Discussion - If druid has recommended segment size then why the concept segment granularity

Why does the concept of segment granularity exist when druid has recommended segment size? Handoffs? Segment swapping?

please refer to this white paper it has the answer to this question


I read the druid pdf till section 5 query API (inclusive) but not able to understand the reason. Can you please point me to the section that I should go through again?

it is explained over all the paper. segment granularity is used to logically and physically partition the data, hence you can replace a segment by another from the same interval, or a new segment with higher segment interval will overshadow multiple small interval over the same period of time.

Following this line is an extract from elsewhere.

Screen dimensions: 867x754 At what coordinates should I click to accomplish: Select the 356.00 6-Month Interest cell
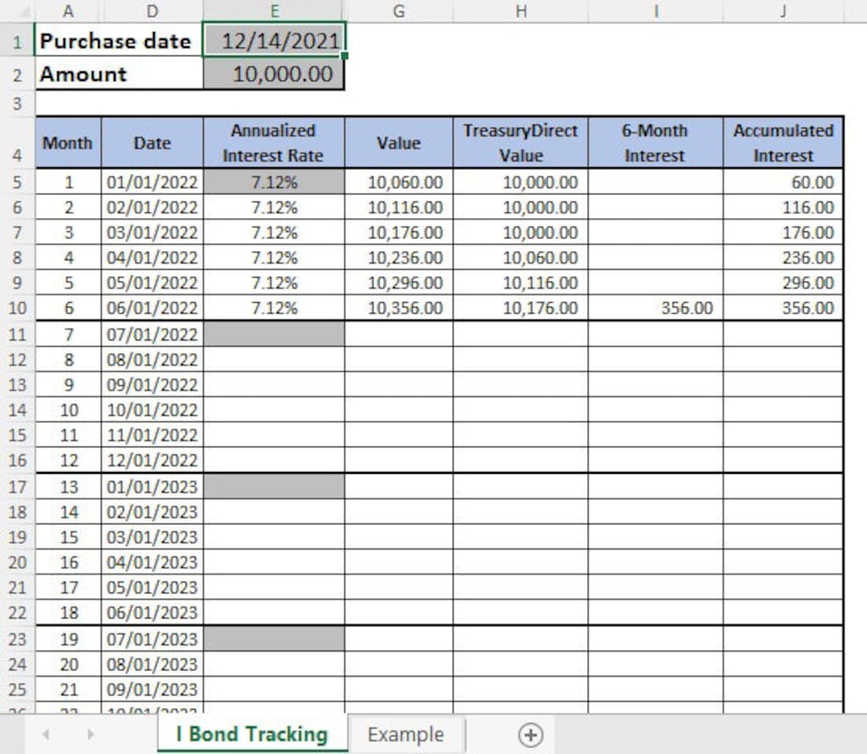656,308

The bottom line, the segment granularity is used to partition the data and define logical view. The recommend size is to optimize that partitioning the data, and one does not exclude the other.

Let me re phrase the question.

Having segments is for sharding/partitioning based on timeseries. But if druid works best with 300 MB to 700 MB segment size then why can the realtime node not just keep on using the same segment till that range is reached. Realtime node does the partitioning based on time why not the size? It will still be partitioned and the timestamp can still be there for the overshadowing and replacement.

You can not build a logical timeline based on the strategy you are describing, in addition replication will be meaning less.

For instance suppose you have 2 realtime node working as one replica of the other.

now due to the distributed nature of thing, both nodes will not receive the message in the same order.

Hence if you just do partition based on size you will produce two different segments with approximately the same size while the goal was to have two replicas !!!

The same thing apply to timeline imaging you partition by size now when i issue a query with interval t1 to t2 how you will know which segments to query ?

Not sure what is the end goal of this discussion ?

Was just trying to understand why this was so as I could not understand why such a decision was taken. Thanks for all the explanations. It helps.

Great glad i was able to explain it :D. Please let me know if you have more questions.